I had a professor once who said the point of preaching was, first and foremost, to spread good news—the root source of the word “evangelization.” The Bible, he said, isn’t meant to be broken open so that people might be discouraged or insulted or disillusioned.

That’s easier said than done on some days. Consider today’s first reading, where God decides the first man is lonely (after the animals prove unsuitable partners for him) and so creates woman…out of the man’s rib. Not to your taste? How about the Gospel, where Jesus appears to insult a Syro-Phoenician mother who has come to him for help? Eeep. Are today’s readings meant actually to see just how jesuitical a writer must be to find good news in all that?

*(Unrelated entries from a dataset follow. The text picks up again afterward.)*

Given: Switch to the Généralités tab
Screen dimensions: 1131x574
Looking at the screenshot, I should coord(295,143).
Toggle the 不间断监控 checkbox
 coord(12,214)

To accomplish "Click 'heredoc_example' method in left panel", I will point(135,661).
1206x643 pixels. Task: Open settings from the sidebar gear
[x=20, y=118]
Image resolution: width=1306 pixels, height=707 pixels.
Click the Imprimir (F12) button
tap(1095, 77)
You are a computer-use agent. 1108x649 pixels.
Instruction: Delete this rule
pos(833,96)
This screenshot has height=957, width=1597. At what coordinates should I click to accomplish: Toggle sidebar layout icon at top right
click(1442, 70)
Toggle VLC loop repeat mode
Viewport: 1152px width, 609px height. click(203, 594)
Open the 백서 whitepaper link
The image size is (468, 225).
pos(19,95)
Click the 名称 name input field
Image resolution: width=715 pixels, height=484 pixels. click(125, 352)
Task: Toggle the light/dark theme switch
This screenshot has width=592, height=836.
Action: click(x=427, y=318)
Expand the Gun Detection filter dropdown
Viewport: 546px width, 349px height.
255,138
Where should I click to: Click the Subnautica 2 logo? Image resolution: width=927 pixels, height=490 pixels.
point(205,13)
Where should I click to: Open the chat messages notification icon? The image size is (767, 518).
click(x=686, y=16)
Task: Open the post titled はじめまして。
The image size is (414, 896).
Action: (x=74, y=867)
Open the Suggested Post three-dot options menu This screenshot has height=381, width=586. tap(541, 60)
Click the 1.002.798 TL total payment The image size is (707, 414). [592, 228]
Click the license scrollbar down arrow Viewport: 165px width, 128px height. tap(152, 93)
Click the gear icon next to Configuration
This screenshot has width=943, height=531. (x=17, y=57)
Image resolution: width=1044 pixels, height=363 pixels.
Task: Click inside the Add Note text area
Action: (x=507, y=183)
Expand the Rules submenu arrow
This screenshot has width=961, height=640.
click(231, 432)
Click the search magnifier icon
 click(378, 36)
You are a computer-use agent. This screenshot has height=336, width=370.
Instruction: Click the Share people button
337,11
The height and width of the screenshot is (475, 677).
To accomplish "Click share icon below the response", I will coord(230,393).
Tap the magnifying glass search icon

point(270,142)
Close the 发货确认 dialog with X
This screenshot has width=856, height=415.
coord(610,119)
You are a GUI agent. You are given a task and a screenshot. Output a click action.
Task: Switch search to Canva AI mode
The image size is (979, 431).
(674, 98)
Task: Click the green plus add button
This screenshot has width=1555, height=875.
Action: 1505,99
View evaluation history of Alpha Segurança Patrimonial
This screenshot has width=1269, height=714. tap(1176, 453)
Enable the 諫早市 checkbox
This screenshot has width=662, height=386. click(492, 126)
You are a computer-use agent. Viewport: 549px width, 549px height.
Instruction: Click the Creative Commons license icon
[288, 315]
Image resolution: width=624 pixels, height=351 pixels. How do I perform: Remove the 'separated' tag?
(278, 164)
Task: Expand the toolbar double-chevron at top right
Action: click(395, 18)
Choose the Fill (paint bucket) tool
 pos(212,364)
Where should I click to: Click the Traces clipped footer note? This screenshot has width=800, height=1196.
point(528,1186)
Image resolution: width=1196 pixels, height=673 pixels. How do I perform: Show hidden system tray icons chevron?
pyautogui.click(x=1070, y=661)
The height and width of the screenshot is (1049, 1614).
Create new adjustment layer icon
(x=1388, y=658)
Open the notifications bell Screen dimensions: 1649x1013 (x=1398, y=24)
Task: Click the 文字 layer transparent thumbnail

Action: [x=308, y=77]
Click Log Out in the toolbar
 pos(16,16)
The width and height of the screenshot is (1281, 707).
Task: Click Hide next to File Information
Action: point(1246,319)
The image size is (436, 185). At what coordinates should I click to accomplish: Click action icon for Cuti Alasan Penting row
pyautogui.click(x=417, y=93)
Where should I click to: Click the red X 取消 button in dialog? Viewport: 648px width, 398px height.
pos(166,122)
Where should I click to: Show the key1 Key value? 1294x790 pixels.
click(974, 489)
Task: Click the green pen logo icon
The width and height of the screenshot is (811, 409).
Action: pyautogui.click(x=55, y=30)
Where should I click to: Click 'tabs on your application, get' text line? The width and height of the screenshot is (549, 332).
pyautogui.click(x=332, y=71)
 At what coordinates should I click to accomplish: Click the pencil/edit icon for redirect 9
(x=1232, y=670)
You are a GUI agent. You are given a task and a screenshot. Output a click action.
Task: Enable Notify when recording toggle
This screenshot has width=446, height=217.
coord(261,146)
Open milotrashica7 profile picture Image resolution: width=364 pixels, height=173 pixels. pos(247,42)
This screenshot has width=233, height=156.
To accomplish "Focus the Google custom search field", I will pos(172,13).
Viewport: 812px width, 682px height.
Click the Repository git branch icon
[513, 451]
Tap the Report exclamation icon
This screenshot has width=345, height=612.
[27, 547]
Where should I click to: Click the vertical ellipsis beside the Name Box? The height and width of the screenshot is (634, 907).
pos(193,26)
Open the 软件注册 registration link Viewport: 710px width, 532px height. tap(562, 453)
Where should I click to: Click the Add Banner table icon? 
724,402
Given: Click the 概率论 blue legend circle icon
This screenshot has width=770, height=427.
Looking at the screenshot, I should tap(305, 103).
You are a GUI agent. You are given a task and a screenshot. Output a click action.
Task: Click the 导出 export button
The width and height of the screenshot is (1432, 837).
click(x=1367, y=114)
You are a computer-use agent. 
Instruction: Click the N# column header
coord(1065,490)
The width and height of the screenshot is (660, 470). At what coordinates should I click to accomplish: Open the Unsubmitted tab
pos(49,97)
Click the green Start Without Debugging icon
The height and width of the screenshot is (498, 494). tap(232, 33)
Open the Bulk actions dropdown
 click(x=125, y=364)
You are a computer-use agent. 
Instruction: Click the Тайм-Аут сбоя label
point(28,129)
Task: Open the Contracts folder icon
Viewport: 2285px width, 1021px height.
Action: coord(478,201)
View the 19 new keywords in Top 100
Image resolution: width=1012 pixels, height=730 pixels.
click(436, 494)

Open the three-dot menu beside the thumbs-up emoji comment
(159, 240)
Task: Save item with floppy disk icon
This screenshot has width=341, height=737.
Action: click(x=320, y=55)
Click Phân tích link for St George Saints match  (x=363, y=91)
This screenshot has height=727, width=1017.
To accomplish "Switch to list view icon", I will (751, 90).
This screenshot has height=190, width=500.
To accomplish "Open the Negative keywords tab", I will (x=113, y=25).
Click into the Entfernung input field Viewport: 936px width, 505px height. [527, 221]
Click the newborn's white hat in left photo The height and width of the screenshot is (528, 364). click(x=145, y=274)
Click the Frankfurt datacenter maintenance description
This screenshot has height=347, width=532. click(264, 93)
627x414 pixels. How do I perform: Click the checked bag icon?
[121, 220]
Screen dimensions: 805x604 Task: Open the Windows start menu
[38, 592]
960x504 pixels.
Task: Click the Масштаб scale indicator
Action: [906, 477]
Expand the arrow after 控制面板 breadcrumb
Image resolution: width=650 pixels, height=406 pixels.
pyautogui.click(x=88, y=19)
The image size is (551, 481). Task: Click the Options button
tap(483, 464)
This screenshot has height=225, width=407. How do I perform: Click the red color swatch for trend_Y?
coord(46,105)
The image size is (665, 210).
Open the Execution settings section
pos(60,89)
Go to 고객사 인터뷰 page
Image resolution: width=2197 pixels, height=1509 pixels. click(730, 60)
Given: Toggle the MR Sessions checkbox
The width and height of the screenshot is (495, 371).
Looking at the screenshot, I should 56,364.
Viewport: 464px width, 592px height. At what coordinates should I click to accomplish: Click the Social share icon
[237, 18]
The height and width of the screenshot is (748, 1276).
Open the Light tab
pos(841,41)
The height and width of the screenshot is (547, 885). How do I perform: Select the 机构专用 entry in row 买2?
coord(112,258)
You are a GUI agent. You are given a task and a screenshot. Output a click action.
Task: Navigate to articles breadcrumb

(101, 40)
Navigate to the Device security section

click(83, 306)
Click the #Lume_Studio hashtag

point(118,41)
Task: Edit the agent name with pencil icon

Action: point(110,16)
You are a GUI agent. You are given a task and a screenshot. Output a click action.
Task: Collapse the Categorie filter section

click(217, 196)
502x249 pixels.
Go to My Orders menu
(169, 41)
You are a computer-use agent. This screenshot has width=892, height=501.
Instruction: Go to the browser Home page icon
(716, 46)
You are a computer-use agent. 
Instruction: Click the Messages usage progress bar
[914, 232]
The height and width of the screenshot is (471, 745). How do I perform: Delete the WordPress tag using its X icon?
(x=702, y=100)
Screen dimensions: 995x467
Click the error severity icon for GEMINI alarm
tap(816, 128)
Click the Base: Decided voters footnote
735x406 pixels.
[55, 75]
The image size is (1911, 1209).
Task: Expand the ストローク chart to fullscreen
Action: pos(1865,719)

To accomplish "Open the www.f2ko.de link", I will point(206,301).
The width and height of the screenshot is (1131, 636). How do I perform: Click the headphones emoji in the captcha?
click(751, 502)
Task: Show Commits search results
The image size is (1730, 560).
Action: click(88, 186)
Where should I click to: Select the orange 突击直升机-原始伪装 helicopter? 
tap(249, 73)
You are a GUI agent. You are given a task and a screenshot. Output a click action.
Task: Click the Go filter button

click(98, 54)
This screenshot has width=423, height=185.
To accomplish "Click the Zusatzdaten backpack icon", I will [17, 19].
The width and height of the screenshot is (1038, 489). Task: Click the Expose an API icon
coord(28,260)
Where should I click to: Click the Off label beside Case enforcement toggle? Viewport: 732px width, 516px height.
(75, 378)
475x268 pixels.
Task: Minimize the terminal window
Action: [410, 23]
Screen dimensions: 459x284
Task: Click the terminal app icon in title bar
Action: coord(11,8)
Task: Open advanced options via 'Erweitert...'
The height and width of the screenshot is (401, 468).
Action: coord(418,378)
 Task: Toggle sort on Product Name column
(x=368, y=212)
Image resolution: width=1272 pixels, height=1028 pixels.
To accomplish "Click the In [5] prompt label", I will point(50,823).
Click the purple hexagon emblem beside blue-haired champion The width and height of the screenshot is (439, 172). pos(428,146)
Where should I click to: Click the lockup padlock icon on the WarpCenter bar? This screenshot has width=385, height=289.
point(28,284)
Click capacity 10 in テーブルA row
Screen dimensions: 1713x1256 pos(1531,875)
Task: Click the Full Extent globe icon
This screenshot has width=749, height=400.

Luckily, there’s “Jurassic Park.”

Why’s this? Well, in the original “Jurassic Park” movie, there’s a scene where Dr. Henry Wu explains how the masterminds of the dinosaur theme park could make sure the creatures couldn’t breed: All the animals were female. “All vertebrate embryos are inherently female anyway,” he tells his visitors. “They just require an extra hormone given at the right developmental stage to make them male.”

Now, this isn’t exactly true, non-movie scientists will tell you: An embryo’s biological sex is determined at fertilization. Whatever, it’s a movie—and it doesn’t end well for Dr. Wu and friends in any case. But it is true that for the first six weeks or so of life, embryos are undifferentiated—it’s not until the Y chromosome in some mammals triggers an increase of testosterone that such embryos develop into biological males. And we’re no different from other vertebrates—“all the cattle, all the birds of the air, and all the wild animals”—in this regard.

In other words, God forms men out of women.

But isn’t this an inversion of the Genesis story? A contradiction of the Bible? Or is it a case where the text points us to a deeper allegorical meaning about our own existence, our own place in God’s creation? Remember Pope Benedict XVI’s reflection on the Bible’s creation narratives in February 2013, in the final moments of his papacy: “The Bible does not intend to be a natural science manual,” he said. “Rather, it wishes to make the authentic and profound truth of things understood.”

And there is indeed authentic and profound truth to be found in today’s reading. We are not stronger, more virtuous, more deserving of God’s gifts based on our differences, but because of our shared humanity, our common formation by God’s will from the dust. Here is Pope Benedict again, on Feb. 6. 2013: “We come from the good earth through the work of the good Creator. In addition there is another fundamental reality: all human beings are dust, over and above the distinctions made by culture and by history, over and above every social difference; we are one humanity modelled with God’s one earth.”

Genesis had it right. God’s creation allows each of us to say of another, truthfully: “This one, at last, is bone of my bones and flesh of my flesh.”